• Vorliegender Textauszug:
......

Frischluft
Du, die Scheibe ist raus
In Deutschland zahlt man fürs Heizen, in anderen Ländern ist es so warm, das man nicht einmal ordentliche Fenster braucht. Das wirft Fragen auf.
Die Kolumne von Selim Özdogan
Als ich vor einigen Jahren auf Jamaika war, wollte ein Jamaikaner von mir wissen, ob ich aus Deutschland käme. Ich bejahte. Das sei doch in der Nähe von England. Ich bejahte wiederum, zögerlich. Worauf wollte er hinaus?
Ob ich ihm denn sagen könne, ob es wahr sei, was man sich so erzählte. Er habe gehört, in England müssten die Leute Geld bezahlen, um ihre Häuser zu heizen. Ich bestätigte das Gerücht und fragte mich, ob ich irgend etwas völlig falsch anging im Leben.

......

• Zu bearbeiten:
• a. Beantworten Sie zur Kolumne die folgenden Fragen:
(i) Wofür zahlt man laut dem Vorspann in Deutschland?
(ii) Wo hielt sich der Ich-Erzähler vor einigen Jahren auf?
(iii) Was hatte der Jamaikaner über die Leute in England gehört?
• b. Geben Sie den Abschnitt der Kolumne wortgetreu wieder, beginnend bei „Ob ich ihm denn“ und endend bei „anging im Leben.“.

• Aufgeführte Einträge:
......

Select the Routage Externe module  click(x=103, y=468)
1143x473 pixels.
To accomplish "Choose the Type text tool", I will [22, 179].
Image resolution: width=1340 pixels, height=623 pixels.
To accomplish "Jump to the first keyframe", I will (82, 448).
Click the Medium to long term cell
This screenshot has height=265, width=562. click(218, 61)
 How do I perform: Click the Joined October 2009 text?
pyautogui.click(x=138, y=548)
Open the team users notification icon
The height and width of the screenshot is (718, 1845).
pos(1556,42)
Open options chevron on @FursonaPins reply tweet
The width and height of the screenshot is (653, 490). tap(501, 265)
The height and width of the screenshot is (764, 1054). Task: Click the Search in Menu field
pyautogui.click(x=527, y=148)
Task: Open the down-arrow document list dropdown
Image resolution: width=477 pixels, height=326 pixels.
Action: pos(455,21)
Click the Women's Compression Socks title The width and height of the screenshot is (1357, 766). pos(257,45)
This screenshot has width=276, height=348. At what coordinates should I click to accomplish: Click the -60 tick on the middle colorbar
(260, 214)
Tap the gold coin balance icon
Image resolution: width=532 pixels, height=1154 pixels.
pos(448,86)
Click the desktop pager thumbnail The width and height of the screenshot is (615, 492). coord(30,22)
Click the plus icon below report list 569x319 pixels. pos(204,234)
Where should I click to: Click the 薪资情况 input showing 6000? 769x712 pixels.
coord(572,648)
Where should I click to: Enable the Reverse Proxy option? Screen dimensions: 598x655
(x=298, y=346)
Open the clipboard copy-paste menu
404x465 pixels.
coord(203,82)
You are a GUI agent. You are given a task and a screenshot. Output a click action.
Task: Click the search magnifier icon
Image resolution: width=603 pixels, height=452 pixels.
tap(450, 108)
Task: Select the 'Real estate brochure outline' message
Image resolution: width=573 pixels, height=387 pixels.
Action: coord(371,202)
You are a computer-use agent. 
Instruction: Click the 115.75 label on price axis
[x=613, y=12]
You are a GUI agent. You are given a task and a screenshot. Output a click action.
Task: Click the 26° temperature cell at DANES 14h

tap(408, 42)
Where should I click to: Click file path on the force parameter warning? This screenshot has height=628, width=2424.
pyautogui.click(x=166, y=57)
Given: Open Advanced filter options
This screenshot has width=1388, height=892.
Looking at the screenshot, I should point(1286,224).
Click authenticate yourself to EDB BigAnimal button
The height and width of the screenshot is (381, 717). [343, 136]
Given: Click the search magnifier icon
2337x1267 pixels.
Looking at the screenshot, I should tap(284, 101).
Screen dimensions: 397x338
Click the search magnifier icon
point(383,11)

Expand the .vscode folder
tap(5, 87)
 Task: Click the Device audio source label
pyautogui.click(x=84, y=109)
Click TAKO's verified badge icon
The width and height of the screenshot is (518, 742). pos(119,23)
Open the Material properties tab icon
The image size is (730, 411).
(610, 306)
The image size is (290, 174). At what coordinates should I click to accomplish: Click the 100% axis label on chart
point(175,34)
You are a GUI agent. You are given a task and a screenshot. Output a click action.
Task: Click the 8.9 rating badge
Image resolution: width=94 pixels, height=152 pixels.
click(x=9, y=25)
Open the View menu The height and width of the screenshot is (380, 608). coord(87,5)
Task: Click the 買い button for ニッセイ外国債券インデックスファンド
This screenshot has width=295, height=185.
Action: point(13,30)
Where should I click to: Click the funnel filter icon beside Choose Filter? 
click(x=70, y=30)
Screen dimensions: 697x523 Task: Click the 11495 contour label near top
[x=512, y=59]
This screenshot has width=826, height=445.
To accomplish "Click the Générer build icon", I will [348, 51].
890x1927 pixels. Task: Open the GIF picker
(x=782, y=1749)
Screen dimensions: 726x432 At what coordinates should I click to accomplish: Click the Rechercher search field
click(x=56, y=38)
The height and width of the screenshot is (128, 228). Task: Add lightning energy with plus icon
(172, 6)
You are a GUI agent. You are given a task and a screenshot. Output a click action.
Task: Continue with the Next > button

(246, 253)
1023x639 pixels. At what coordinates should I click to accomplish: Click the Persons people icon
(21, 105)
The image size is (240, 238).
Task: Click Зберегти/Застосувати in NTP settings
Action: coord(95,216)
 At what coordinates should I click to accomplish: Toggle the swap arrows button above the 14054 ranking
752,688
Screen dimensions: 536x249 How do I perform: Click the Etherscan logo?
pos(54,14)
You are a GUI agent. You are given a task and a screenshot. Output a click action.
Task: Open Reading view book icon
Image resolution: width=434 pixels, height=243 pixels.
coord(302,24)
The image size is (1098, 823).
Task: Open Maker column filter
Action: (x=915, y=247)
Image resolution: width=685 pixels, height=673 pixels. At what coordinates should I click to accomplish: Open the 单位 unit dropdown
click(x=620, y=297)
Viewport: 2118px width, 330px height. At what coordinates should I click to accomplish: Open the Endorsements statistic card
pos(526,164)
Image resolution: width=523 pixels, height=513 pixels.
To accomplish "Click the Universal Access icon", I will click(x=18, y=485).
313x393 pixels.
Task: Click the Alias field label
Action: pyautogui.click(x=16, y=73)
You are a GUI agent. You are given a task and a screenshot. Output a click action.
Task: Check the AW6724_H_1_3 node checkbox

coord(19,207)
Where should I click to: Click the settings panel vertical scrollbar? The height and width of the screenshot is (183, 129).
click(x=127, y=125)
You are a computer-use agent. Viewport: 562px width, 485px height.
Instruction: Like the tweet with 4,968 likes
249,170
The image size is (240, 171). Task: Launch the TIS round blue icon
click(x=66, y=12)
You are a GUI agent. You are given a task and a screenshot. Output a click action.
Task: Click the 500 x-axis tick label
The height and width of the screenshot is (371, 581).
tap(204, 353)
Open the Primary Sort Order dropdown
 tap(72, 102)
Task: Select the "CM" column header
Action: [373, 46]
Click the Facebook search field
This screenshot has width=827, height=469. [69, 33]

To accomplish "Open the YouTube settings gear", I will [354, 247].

......

• Gelöste Aufgaben:
• a.
(i) Fürs Heizen.
(ii) Auf Jamaika.
(iii) Dass sie Geld bezahlen müssten, um ihre Häuser zu heizen.

• b.
Ob ich ihm denn sagen könne, ob es wahr sei, was man sich so erzählte. Er habe gehört, in England müssten die Leute Geld bezahlen, um ihre Häuser zu heizen. Ich bestätigte das Gerücht und fragte mich, ob ich irgend etwas völlig falsch anging im Leben.